### What you need to do
The lines in the listing below are to be given again exactly, starting at the line holding "451x262 pixels. At" and ending at the line holding "Task: View the list of 127 reactions". Do not include pictures.

════

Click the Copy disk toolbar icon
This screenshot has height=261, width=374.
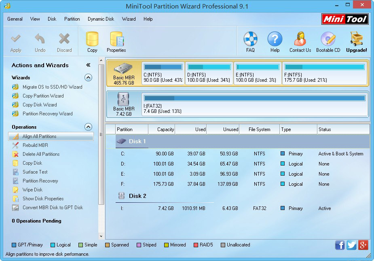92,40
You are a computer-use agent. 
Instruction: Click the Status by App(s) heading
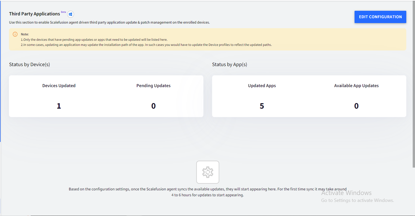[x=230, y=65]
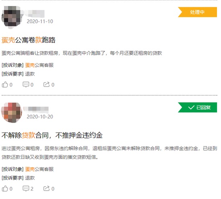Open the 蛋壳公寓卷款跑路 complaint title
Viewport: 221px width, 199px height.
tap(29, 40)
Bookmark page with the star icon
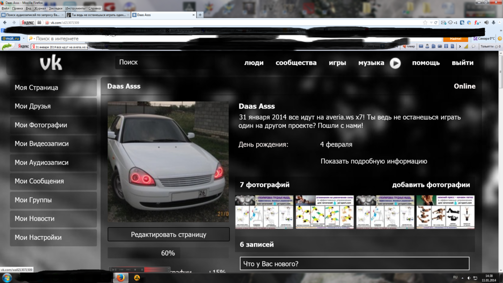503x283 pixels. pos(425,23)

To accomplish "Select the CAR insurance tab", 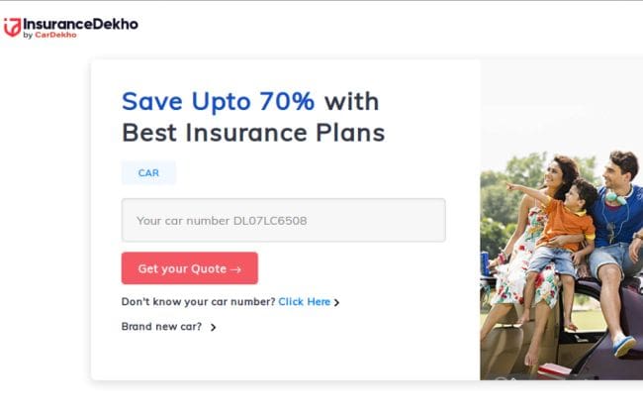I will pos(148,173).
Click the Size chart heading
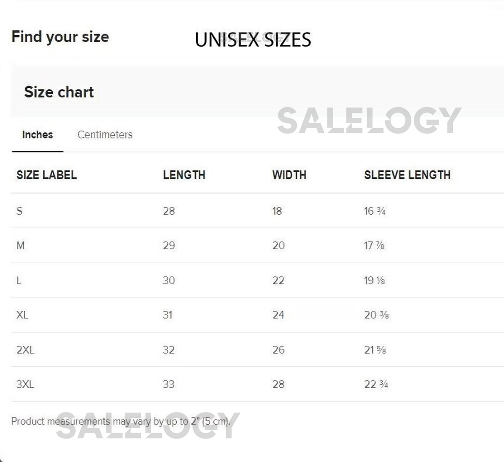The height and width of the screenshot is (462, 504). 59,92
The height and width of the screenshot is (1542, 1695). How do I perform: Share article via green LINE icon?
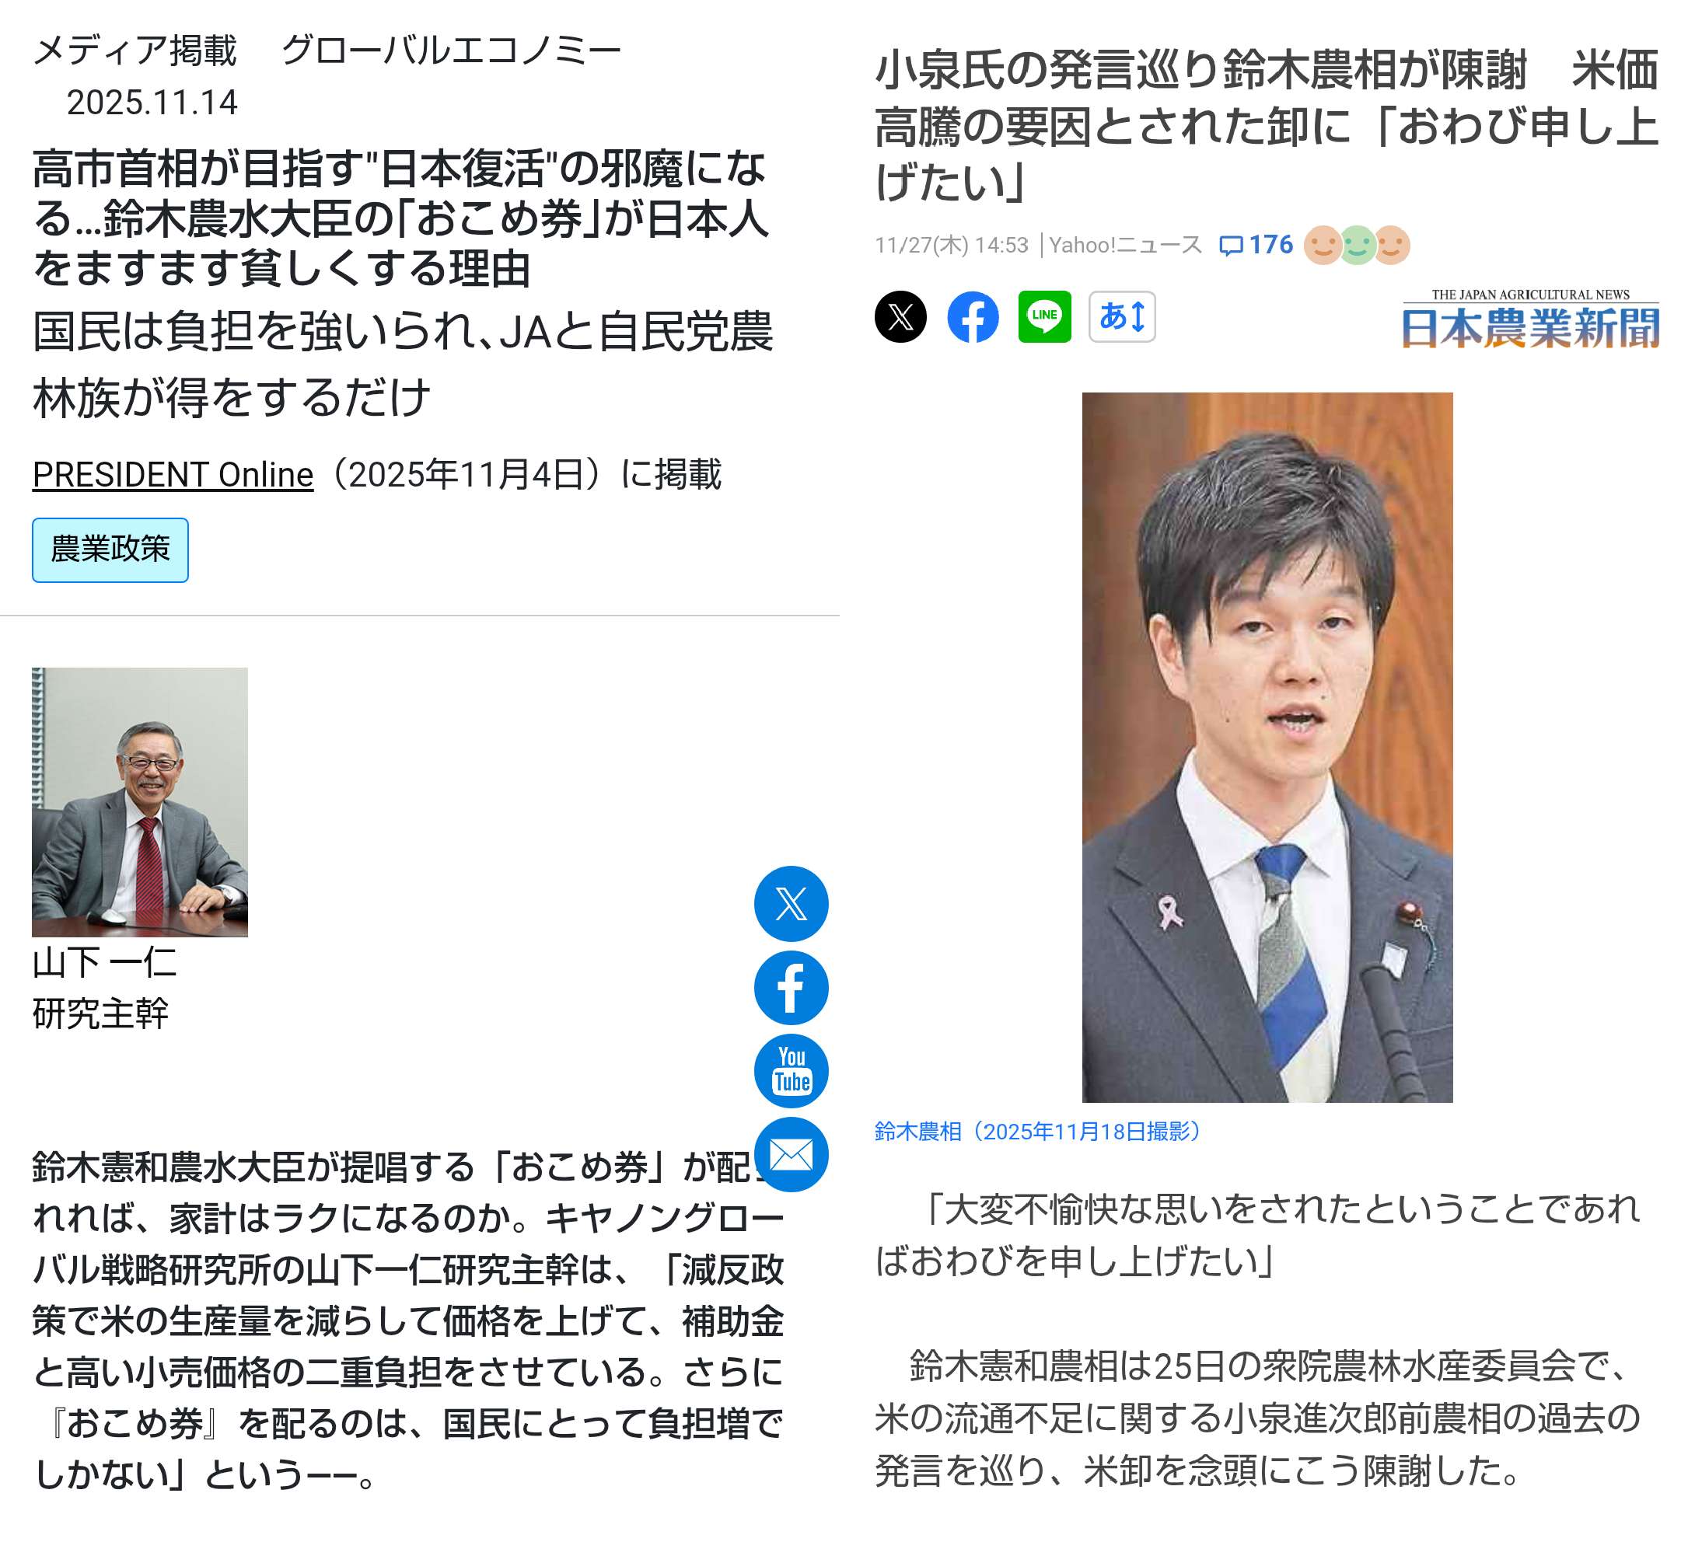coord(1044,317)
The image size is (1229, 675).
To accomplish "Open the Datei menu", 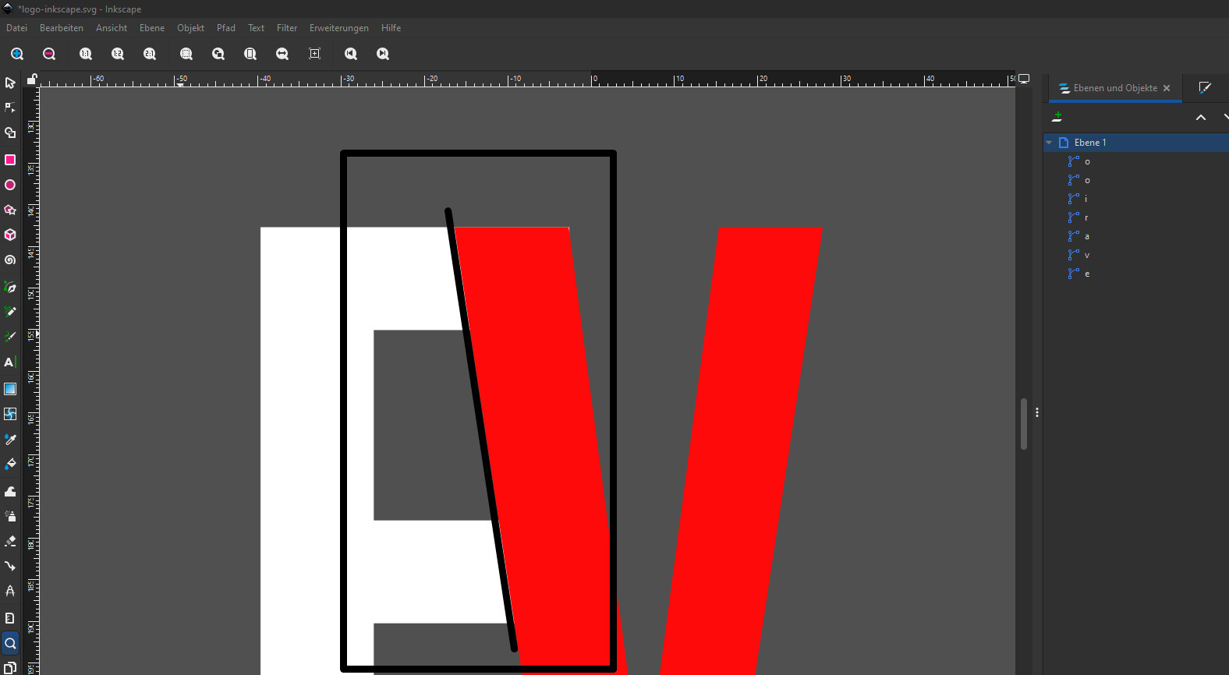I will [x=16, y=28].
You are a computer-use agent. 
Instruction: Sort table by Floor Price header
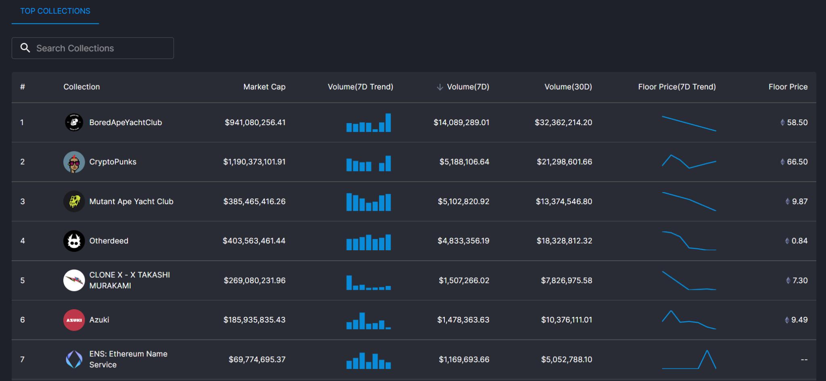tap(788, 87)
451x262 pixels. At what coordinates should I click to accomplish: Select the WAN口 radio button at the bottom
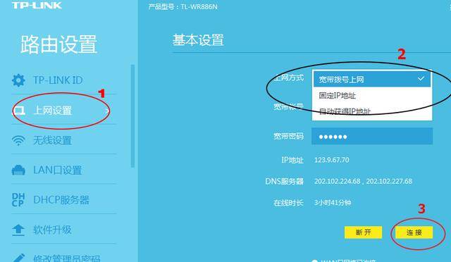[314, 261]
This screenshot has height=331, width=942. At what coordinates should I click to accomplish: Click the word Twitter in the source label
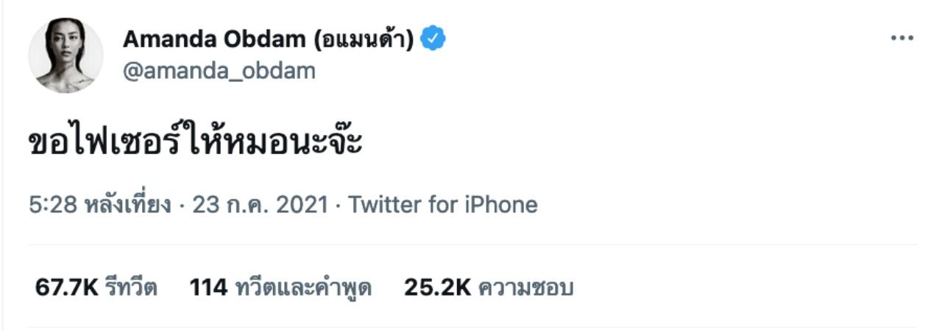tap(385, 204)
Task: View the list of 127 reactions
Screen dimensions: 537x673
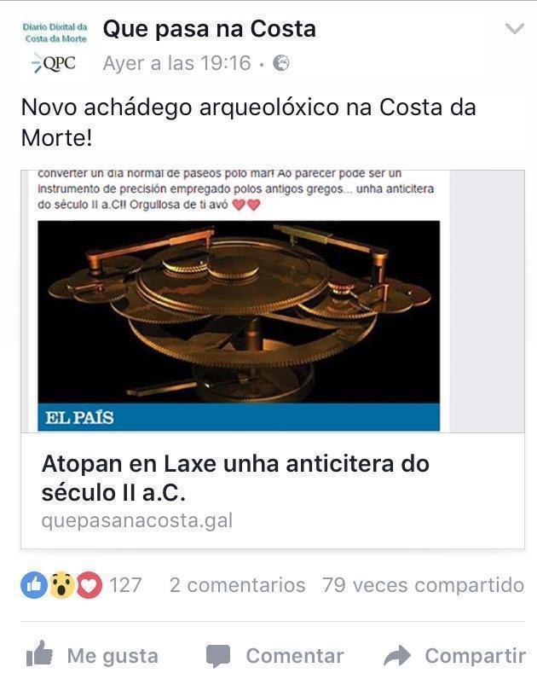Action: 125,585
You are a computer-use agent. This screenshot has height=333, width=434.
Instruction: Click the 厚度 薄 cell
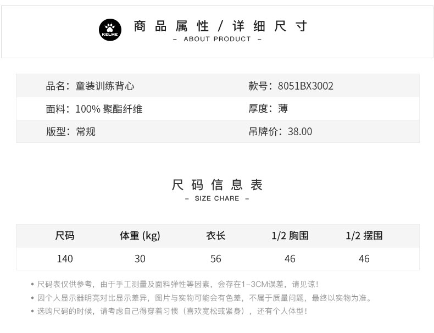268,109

════

### Written solution
451x262 pixels. At what coordinates should I click to accomplish: Select the WAN口 radio button at the bottom
[314, 261]
This screenshot has height=331, width=942. At what coordinates should I click to accomplish: Click the word Twitter in the source label
tap(385, 204)
Task: View the list of 127 reactions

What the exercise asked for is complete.